What this task involves:
Would you print out every entry exactly as given?

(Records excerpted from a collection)
※ ※ ※

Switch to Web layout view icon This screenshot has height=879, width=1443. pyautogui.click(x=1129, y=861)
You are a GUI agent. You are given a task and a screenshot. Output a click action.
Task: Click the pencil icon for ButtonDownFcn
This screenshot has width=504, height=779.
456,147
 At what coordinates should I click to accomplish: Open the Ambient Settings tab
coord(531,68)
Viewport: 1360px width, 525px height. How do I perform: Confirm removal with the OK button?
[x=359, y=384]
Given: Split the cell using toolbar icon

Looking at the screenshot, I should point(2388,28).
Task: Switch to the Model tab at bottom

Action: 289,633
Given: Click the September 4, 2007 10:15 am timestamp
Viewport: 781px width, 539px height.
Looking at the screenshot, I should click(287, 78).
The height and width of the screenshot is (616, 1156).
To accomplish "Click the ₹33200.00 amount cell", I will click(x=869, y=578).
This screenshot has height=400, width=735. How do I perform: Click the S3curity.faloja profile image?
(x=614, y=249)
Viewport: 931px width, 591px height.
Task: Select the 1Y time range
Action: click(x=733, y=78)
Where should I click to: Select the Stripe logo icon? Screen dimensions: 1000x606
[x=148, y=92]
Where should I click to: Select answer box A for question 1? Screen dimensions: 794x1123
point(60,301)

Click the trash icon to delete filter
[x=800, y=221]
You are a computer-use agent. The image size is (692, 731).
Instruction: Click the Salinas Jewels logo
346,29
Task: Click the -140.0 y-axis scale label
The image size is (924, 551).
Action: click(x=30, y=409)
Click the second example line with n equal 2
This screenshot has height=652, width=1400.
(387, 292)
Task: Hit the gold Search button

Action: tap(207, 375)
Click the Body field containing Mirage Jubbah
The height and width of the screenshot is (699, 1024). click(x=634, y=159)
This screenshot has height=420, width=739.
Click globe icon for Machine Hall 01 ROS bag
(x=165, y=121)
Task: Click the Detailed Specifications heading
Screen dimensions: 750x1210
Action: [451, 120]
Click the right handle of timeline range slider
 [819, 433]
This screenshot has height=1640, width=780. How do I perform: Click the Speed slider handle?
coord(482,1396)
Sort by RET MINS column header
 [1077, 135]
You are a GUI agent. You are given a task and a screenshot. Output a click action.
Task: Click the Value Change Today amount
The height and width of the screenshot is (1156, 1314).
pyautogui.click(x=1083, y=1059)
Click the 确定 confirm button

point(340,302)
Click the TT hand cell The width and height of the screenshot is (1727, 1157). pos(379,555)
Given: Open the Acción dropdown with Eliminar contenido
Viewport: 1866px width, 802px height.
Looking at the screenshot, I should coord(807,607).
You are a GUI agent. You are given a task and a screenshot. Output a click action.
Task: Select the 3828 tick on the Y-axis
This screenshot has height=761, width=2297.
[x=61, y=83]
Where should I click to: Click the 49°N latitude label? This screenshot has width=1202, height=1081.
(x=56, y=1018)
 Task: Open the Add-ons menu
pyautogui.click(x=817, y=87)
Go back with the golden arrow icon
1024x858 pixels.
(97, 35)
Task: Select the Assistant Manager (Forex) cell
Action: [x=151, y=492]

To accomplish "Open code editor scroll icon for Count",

※ ※ ※

Finished task:
Switch to Web layout view icon This screenshot has height=879, width=1443. pyautogui.click(x=1129, y=861)
You are a GUI agent. You are given a task and a screenshot. Output a click action.
Task: Click the pencil icon for ButtonDownFcn
This screenshot has width=504, height=779.
456,147
 At what coordinates should I click to accomplish: Open the Ambient Settings tab
coord(531,68)
Viewport: 1360px width, 525px height. How do I perform: Confirm removal with the OK button?
[x=359, y=384]
Given: Split the cell using toolbar icon

Looking at the screenshot, I should point(2388,28).
Task: Switch to the Model tab at bottom

Action: 289,633
Given: Click the September 4, 2007 10:15 am timestamp
Viewport: 781px width, 539px height.
Looking at the screenshot, I should click(287, 78).
The height and width of the screenshot is (616, 1156).
To accomplish "Click the ₹33200.00 amount cell", I will click(x=869, y=578).
This screenshot has height=400, width=735. How do I perform: Click the S3curity.faloja profile image?
(x=614, y=249)
Viewport: 931px width, 591px height.
Task: Select the 1Y time range
Action: click(x=733, y=78)
Where should I click to: Select the Stripe logo icon? Screen dimensions: 1000x606
[x=148, y=92]
Where should I click to: Select answer box A for question 1? Screen dimensions: 794x1123
point(60,301)

Click the trash icon to delete filter
[x=800, y=221]
You are a computer-use agent. The image size is (692, 731).
Instruction: Click the Salinas Jewels logo
346,29
Task: Click the -140.0 y-axis scale label
The image size is (924, 551).
Action: click(x=30, y=409)
Click the second example line with n equal 2
This screenshot has height=652, width=1400.
(387, 292)
Task: Hit the gold Search button

Action: tap(207, 375)
Click the Body field containing Mirage Jubbah
The height and width of the screenshot is (699, 1024). click(x=634, y=159)
This screenshot has height=420, width=739.
Click globe icon for Machine Hall 01 ROS bag
(x=165, y=121)
Task: Click the Detailed Specifications heading
Screen dimensions: 750x1210
Action: [451, 120]
Click the right handle of timeline range slider
 [819, 433]
This screenshot has height=1640, width=780. How do I perform: Click the Speed slider handle?
coord(482,1396)
Sort by RET MINS column header
 [1077, 135]
You are a GUI agent. You are given a task and a screenshot. Output a click action.
Task: Click the Value Change Today amount
The height and width of the screenshot is (1156, 1314).
pyautogui.click(x=1083, y=1059)
Click the 确定 confirm button

point(340,302)
Click the TT hand cell The width and height of the screenshot is (1727, 1157). pos(379,555)
Given: Open the Acción dropdown with Eliminar contenido
Viewport: 1866px width, 802px height.
Looking at the screenshot, I should coord(807,607).
You are a GUI agent. You are given a task and a screenshot. Output a click action.
Task: Select the 3828 tick on the Y-axis
This screenshot has height=761, width=2297.
[x=61, y=83]
Where should I click to: Click the 49°N latitude label? This screenshot has width=1202, height=1081.
(x=56, y=1018)
 Task: Open the Add-ons menu
pyautogui.click(x=817, y=87)
Go back with the golden arrow icon
1024x858 pixels.
(97, 35)
Task: Select the Assistant Manager (Forex) cell
Action: [x=151, y=492]

To accomplish "Open code editor scroll icon for Count",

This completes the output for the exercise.